Really They are Very Loving and Sane People

A friend of mine has just begun his journey toward becoming a liscenced driver. Our discussion about hands on the 10 and 3 (as if the steering wheel were a clock) and the difference between left and right turns flooded my mind with my own memories of learning to drive.

For the most part my uncle Dom taught me to drive--drive stick (aka manual). He is decidedly the worst driver on my Dad's side of the family (this includes my grandfather, who currently drives with a bottle of wine in him, an eye patch on his left eye, and uses both feet on an automatic.)My uncle stands about 5 feet 5 inches tall, thin and will beat you with a torch if you look at him wrong. I've heard stories of my uncle putting a man's head in a sandblaster and chasing another guy with a golf club, and yet he was extremely patient and full of courage while teaching me to drive. Never once did he yell at me. Despite my refusal to stop at red lights and stop signs. I preferred to slowly roll through them. I was learning to drive stick and dreaded having to put the car into first gear. Stopping inevitably lead to starting again which inevitably lead to me stalling the car, restarting the car, stalling again, and then impatient New Jersian's leaning on their horns.

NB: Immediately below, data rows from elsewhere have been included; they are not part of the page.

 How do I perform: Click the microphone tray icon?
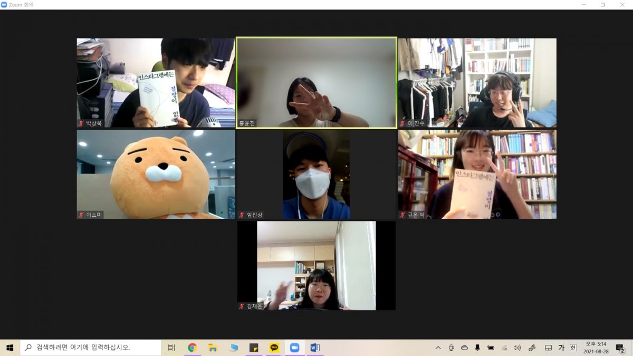(477, 348)
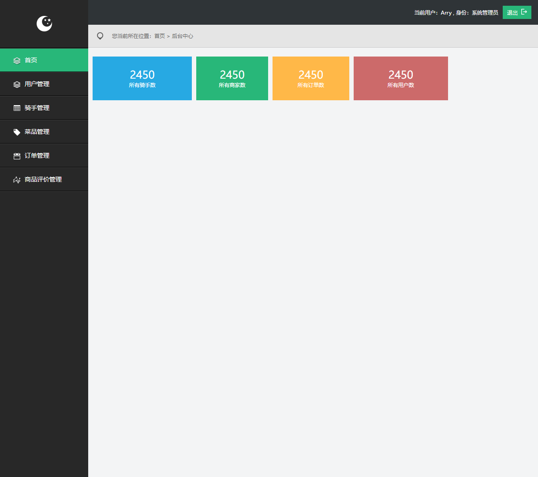Navigate to 商品评价管理
Screen dimensions: 538x477
pos(43,179)
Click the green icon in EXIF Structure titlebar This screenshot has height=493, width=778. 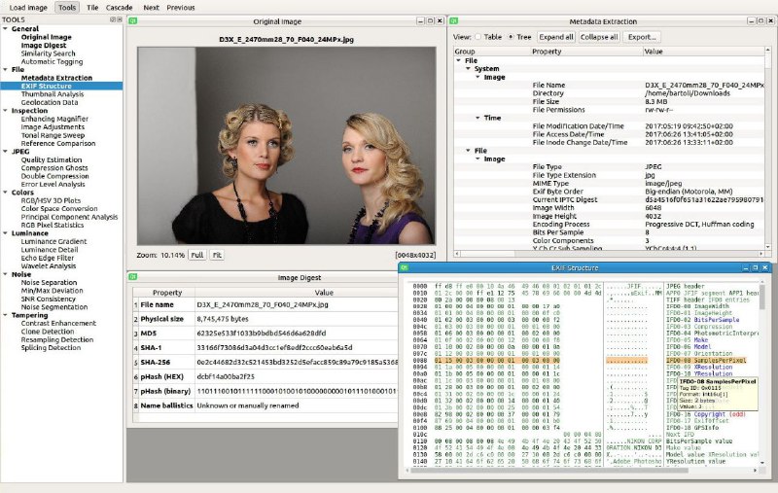tap(405, 267)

Though, my Uncle Dom was my primary driving instructor my other relatives also volunteered their time so I could attain suburban freedom -- a driver's liscence. My aunt Sue took me out a few times. She is the most conscientious drivers of the Parenta clan. She doesn't speed. She doesn't get tickets. I'm nothing like her. My mom took me out a few times too. She didn't yell either, she bit her lip until it bled and kept a death grip on the passenger door handle. After 2o minutes she'd say, "OK. That's enough. Let's go back to the house now." Uncle Dom's wife took me out a couple of times as well. Even my little cousin Ashley helped me--she was ten years old at the time. She and I would borrow my grandfather's car and practice parrallel parking between two garbage cans. She was much better at it than I was. (Ah the joys of unsupervised youth) In fact the only time I ever parallel parked succesfully was on my driving test--lucky me.

My father never took me out driving. He has temper like Ghangis Kan, and he didn't want DYFUS taking me away, so he figured it best if I found other people to teach me to drive. Fair enough, I rarely am in the mood to listen to him inarticulately explain something and then yell at me for not understanding the nonesense he had just uttered. Here's a non-car related example of this. Once I had a sharp pain in my mid-rib section. My father told me it was due to a lack of vegetables in my diet. "Yeah, see right there where you're holding, that's where the colin makes the turn." WHAT? What does that even mean? My father blamed everything on diet. I'd get a C on geometry test he'd say I should have eaten fish the night before and more vegetables. The C in geomtry would explain the inabilty to parallel park.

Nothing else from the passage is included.